Advertorial

Pelecehan Seksual Lewat Platform Komunikasi Online Marak Terjadi Sepanjang Pandemi

Kompas.com - 09/12/2021, 22:35 WIB

KOMPAS.com – Kasus pelecehan seksual mengalami peningkatan selama masa pandemi Covid-19, meskipun pertemuan tatap muka minim dilakukan. Pasalnya, mayoritas pelecehan seksual terjadi dalam platform komunikasi digital.

Tercatat, 90 persen pelecehan seksual dilakukan melalui aplikasi pesan singkat seperti Whatsapp dan Line.
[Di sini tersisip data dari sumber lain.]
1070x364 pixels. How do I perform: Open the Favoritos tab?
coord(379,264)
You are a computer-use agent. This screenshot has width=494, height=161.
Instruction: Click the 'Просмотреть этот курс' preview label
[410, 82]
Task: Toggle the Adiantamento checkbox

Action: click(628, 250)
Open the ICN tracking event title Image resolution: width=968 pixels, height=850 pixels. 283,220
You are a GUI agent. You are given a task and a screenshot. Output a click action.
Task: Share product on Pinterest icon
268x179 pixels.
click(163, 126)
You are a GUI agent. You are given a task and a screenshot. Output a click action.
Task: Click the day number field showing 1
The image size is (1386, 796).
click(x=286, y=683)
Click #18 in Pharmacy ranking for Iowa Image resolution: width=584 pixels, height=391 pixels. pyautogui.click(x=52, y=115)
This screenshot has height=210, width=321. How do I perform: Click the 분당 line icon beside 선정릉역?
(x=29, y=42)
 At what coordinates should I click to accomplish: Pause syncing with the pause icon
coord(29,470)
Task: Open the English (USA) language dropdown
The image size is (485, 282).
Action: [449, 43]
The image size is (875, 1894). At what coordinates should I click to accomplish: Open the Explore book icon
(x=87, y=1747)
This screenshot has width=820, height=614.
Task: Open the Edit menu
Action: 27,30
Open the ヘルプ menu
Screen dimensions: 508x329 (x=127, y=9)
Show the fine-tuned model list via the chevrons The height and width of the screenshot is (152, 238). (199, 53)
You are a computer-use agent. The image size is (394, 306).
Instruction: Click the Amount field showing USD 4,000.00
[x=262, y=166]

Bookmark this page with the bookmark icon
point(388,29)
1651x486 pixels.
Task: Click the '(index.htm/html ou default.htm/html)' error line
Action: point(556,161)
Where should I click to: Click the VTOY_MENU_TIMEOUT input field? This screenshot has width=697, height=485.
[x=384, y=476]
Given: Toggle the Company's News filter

Kemudian, 75 persen pelecehan seksual terjadi saat video conference yang berlangsung di aplikasi Zoom, Google Meet, dan Skype.

Akun media sosial pribadi pun menjadi medium pelecehan seksual. Sebanyak 78 persen korban pelecehan seksual melalui platform online selama pandemi mengaku pernah mengalami pelecehan di dua hingga tujuh media teknologi komunikasi sekaligus.

Fenomena tersebut dibahas dalam webinar bertajuk “Cegah dan Tangkal Bahaya Pornografi dan Pelecehan Seksual di Internet” yang diselenggarakan bagi masyarakat di Jakarta Utara, Rabu (17/11/2021).

Webinar tersebut diselenggarakan oleh Kementerian Komunikasi dan Informatika (Kemenkominfo) bersama Jaringan Pegiat Literasi Digital (Japelidi) dan Siberkreasi Gerakan Nasional Literasi Digital.

Dosen senior Ilmu Komunikasi Unika Atma Jaya sekaligus Accenture Development Partnership Lead Indonesia Dr Nia Sarinastiti mengatakan, pelecehan seksual lewat platform online memberi dampak yang tak kalah buruk bagi korban.

“Korban dapat diselimuti perasaan negatif, tidak nyaman, malu, marah, menjadi tidak percaya diri, bahkan depresi dan terpikir untuk bunuh diri,” papar Nia. 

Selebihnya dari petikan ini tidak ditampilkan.